[Records from a collection]

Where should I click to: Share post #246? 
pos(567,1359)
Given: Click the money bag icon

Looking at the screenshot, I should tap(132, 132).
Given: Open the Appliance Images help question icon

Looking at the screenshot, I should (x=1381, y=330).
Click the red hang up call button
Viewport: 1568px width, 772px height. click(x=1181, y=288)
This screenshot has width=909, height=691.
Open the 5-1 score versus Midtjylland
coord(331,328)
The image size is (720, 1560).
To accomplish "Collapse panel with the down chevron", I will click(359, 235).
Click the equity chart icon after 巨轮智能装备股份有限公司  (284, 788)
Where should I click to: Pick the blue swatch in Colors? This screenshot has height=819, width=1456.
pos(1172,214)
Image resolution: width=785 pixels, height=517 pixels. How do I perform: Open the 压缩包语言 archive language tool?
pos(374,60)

### Work to be completed
Write out each line of the listing above as one string in a JSON list, skipping blank lines.

### Task output
[
  "Where should I click to: Share post #246? ",
  "pos(567,1359)",
  "Given: Click the money bag icon",
  "Looking at the screenshot, I should tap(132, 132).",
  "Given: Open the Appliance Images help question icon",
  "Looking at the screenshot, I should (x=1381, y=330).",
  "Click the red hang up call button",
  "Viewport: 1568px width, 772px height. click(x=1181, y=288)",
  "This screenshot has width=909, height=691.",
  "Open the 5-1 score versus Midtjylland",
  "coord(331,328)",
  "The image size is (720, 1560).",
  "To accomplish \"Collapse panel with the down chevron\", I will click(359, 235).",
  "Click the equity chart icon after 巨轮智能装备股份有限公司  (284, 788)",
  "Where should I click to: Pick the blue swatch in Colors? This screenshot has height=819, width=1456.",
  "pos(1172,214)",
  "Image resolution: width=785 pixels, height=517 pixels. How do I perform: Open the 压缩包语言 archive language tool?",
  "pos(374,60)"
]